His Map of Nowhere is opposite the cathedral’s famous Mappa Mundi in the exhibition of works inspired by the 13th century Christian map showing how scholars then interpreted the world.
Yesterday lobby group Christian Voice criticised the cathedral for displaying Perry’s piece. Director Stephen Green said: ‘I would expect it to want to display works that lift the human spirit and not demean it, or seek to question the existence of God.’
Perry, pictured, claims people are wedded to neat endings and would love to have either Armageddon or Heaven at the end of our existence. In notes accompanying his piece, the 57-year-old says ‘life doesn’t work like that – it’s a continuum’.
The work takes a circular form with Perry’s head at the top and his arms and legs to the sides. In the space reserved for his body are terms containing strong language, including the word c***.
One visitor, Stephen Davidson, 49, from Gloucester, said: ‘It was a surprise to see something questioning whether there was a Heaven in the cathedral.

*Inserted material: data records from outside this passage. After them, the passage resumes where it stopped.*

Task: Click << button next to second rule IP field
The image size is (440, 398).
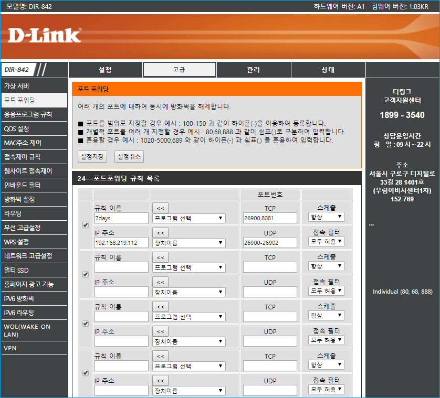Action: [x=160, y=282]
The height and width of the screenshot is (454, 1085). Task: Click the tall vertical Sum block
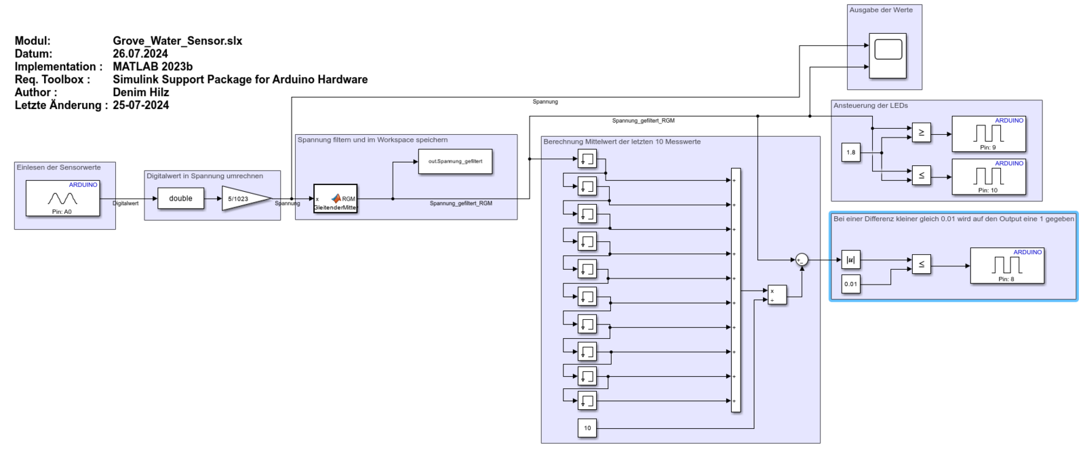[736, 290]
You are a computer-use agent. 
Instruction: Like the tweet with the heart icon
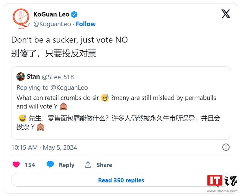coord(16,165)
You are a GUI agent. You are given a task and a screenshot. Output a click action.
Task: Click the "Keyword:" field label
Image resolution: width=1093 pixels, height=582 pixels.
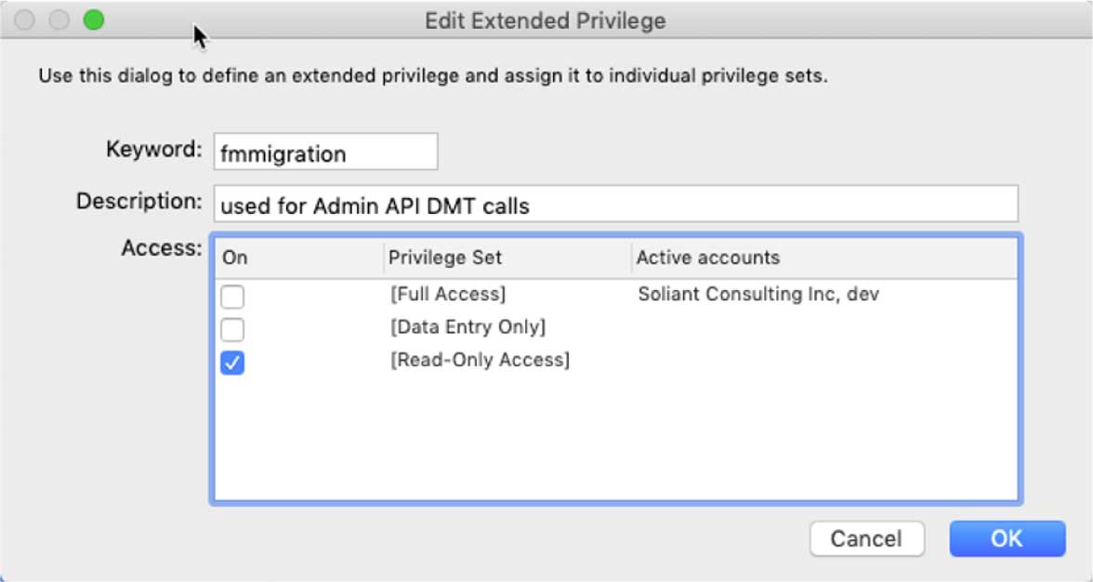tap(153, 150)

‘I think he is trying to shock people for the sake of it.’
The Rev Canon Chris Pullin, chancellor of Hereford Cathedral, said displaying Perry’s piece ‘is not an endorsement of ideas he seems to express within it, but an opportunity for all of us to see what a significant contemporary artist has produced as his own Mappa Mundi’. He added: ‘We have had many appreciative comments about the exhibition.’